In fact, we're hearing from visitors, more and more, that they don't see what the problem is, because so little of last winter's storm damage is still obvious to the casual eye. Our road crews patched up mileposts 5 and 9 to the point where you can't tell the road was undermined a few months ago. The Kautz Creek bridge looks a little odd with barely a trickle of water flowing under it, but the new 12-foot culverts a quarter mile to the east look like they've always handled the full flow of the river. Major damage remains on Highway 123, but a long stretch of the road remains closed entirely to public traffic while an estimated 1600 loads of rock are delivered by massive trucks to fill the gaping holes in the road. The West Side Road and Carbon River Road are also off limits to cars, and no one knows yet when that will change, if ever.

You can't hike up Highway 123 for safety reasons, but a short walk up the West Side Road, Carbon River Road, or any of a dozen trails in the park would remind any visitor of the serious damage that still remains. Trail crews and volunteers are hard at work rebuilding major sections of the Wonderland Trail below Cougar Rock, in Stevens Canyon, and both east and south from Carbon River. The Glacier Basin and East Side Trails remain heavily damaged despite more than a month of work.

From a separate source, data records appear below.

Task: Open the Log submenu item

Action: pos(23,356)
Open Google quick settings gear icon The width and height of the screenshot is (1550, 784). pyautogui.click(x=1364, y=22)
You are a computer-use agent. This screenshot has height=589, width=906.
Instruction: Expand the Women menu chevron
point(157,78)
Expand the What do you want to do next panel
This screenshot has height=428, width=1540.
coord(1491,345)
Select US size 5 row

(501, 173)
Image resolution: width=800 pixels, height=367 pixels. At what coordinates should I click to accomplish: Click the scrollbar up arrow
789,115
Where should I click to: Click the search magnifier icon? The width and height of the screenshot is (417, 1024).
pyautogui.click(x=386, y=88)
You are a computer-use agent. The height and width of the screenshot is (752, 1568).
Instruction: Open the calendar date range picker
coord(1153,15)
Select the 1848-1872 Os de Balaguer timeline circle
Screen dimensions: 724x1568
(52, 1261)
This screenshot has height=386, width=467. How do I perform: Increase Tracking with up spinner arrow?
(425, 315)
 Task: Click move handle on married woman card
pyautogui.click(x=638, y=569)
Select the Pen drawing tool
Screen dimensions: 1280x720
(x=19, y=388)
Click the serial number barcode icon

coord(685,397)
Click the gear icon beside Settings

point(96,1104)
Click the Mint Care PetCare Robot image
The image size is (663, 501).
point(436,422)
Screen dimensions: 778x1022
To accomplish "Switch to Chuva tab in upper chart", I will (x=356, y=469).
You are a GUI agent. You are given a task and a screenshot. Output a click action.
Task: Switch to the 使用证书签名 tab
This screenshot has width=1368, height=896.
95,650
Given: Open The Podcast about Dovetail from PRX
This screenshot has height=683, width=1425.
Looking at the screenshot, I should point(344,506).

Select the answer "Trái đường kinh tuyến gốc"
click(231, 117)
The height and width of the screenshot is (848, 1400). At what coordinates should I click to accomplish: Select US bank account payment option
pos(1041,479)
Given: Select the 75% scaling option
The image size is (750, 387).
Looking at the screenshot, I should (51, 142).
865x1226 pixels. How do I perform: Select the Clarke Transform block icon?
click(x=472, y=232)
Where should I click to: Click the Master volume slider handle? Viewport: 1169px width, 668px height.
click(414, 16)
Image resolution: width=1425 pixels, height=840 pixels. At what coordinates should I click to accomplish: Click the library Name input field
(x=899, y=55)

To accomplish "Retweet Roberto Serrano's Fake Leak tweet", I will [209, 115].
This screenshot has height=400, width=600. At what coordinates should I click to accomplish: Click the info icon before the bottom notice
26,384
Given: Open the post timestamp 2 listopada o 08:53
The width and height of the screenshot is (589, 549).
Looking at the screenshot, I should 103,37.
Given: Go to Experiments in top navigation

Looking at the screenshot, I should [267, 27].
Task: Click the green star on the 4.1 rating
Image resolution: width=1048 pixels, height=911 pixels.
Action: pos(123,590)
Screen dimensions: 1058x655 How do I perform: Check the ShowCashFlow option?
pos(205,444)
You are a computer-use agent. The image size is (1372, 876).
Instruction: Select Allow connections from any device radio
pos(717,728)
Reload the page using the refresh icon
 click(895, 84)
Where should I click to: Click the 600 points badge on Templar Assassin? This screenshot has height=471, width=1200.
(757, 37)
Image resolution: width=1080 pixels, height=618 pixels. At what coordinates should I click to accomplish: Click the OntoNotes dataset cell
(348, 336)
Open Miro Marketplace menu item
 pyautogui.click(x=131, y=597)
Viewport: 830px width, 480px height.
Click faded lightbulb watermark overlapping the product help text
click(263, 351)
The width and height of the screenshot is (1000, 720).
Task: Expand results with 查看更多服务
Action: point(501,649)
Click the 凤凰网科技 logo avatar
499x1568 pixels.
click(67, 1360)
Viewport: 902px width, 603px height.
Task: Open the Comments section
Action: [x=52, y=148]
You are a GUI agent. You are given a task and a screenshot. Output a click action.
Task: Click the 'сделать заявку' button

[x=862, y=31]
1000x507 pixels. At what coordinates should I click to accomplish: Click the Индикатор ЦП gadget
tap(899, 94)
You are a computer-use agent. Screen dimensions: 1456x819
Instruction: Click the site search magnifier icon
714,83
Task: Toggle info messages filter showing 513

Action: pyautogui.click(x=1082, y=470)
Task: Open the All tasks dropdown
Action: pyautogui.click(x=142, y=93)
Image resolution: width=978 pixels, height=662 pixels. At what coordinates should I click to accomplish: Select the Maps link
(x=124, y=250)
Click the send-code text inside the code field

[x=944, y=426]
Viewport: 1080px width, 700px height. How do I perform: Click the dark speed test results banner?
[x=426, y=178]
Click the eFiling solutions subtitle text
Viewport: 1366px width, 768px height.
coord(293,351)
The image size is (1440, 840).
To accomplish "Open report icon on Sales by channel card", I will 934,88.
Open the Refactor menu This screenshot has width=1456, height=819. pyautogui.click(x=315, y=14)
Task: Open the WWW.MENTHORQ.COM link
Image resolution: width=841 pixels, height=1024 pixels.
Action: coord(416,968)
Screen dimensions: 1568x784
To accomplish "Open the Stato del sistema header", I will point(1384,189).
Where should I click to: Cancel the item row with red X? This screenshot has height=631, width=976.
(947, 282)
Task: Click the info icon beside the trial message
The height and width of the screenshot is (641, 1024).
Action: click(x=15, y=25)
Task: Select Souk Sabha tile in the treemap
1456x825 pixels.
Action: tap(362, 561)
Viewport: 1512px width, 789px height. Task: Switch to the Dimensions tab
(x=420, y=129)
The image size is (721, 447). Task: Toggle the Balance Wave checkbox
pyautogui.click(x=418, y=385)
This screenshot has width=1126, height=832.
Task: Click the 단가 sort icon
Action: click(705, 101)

Our calendar remains full of vital projects that need help from volunteers. The same thing is true at Olympic and North Cascades National Parks, Mount St. Helens, and on all of our local National Forests. It's important to keep the momentum going, so that as much repair can be done as possible before the next winter's storms move in, starting just a few short months from now.
And so, thank you to all of the great volunteers who have helped so far. (I've posted several dozen new pictures on our photo page of flood recovery volunteers in action--high quality, suitable for publication--so check them out!) A big thanks especially to those volunteers who keep coming back. Jean Millan, you're awesome--eight volunteer projects so far this summer, and counting! Mary Jane Wiley, you and your garden club are such an inspiration to our interpreters at the Jackson Visitor Center, who all want to grow up to be just like you and spend their retirement years roving the meadows at Paradise! Jack Leicester, I heard from someone yesterday who'd seen you on the trail at Sunrise, and was inspired by your dedication to give me a call and offer to volunteer. Flash Parlini, I know you're out there at Carbon River, helping visitors almost every week on the trails, in your quiet and unassuming way. John Titland, your Mount Rainier Associates group has been such a help to our trail crews this year, and Washington Trails Associates, the same goes for you too! And, of course, to our Student Conservation Association volunteers, including our dedicated Rainier Recovery Corps, you are truly amazing. You're breaking new ground, both literally and figuratively, for our volunteer program, and giving more and more people all the time a chance to have a great experience participating in making Mount Rainier a great National Park.
There are others too, of course, but if I listed everyone, it would be too long to read! I even saw a "Flat Stanley" here at Longmire today, and I'm sure I saw him pick up a rake and do a little trail maintenance as he hiked the Trail of the Shadows... Next time one shows up, I'm going to try to get a photograph for the blog. There's plenty of room for you out there, too, and we have lots of new projects on our calendar, including some family-oriented projects restoring the historic Longmire Campground, which we hope to turn into a great place for volunteers to camp while they're here serving in the park.

Plan now for the stories you'll be telling your grandkids: that you were here when it all happened!